In yet another case for amalgamation, Victoria City Council is trying to boost the coffers of the McPherson Playhouse by asking Saanich and Oak Bay residents to pony up some cash to support it.
Each year, the Royal Theatre receives $480,000 in grant money from Oak Bay, Saanich and Victoria, while the McPherson Playhouse receives a $400,000 grant from Victoria alone.
The Playhouse, along with the Royal Theatre, is owned by the city and managed by the CRD and the Royal & McPherson Theatres Society.
While attendance is lower than it should be, and the McPherson dark, more often than not, it’s important to note the theatre also provided some 87 per cent of its days to non profit groups such as Chor Leoni Men’s Choir, BC Cadet Honour Band, Shriners Variety Show, Victoria Academy of Ballet, Centrepointe Ballet School and Community Living Victoria, among many others.
According to Byron Smith, president and board chairman of the Royal & McPherson Theatres Society, a recent consultant’s report referred to the society as one of the best-run theatre operations in North America.
The last thing the community needs is to see the McPherson suffer from lack of funding. While the society board is diligently working to address the issues of equitable regional funding, and continuing to support non-profit arts organizations, a push must also come from the public to support the theatre and to demand more funding for the arts from all levels of government.
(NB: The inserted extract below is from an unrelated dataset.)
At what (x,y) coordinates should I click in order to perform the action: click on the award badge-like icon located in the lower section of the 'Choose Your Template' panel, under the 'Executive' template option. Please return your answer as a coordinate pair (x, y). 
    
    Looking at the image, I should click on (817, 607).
A city, or region in this case, is only as healthy as its social and cultural life and the McPherson is an integral part of the equation.
While we’re talking about City Hall, the folks there have come up with a new way to make the place more accessible to the public. New guidelines have been drafted to allow rental of a variety of spaces in the building – including council chambers. Whether it’s a wedding, non-profit event, workshop or arts and culture event the doors are open, at least for the next six months as the pilot project runs.
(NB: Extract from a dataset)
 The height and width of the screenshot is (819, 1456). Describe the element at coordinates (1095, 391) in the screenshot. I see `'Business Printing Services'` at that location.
Kudos to Ladysmith native Pamela Anderson. At 48, the former Baywatch and VIP star turned animal and environmental rights activist, was chosen to grace the cover of the final issue of Playboy Magazine to contain nude photographs.
Anderson, who first appeared in the magazine at age 22, has been on the cover 14 times and featured inside 15 times, refused to kiss and tell with interviewer James Franco when he asked her about her heydays at the Playboy Mansion.
“You know, when people kiss and tell, they’re usually lying,” she quipped.
While being Playboy-worthy at nearly 50 is an outstanding accomplishment, check out Anderson’s phenomenal contributions to non-profit and activist organizations around the world at pamelaandersonfoundation.org.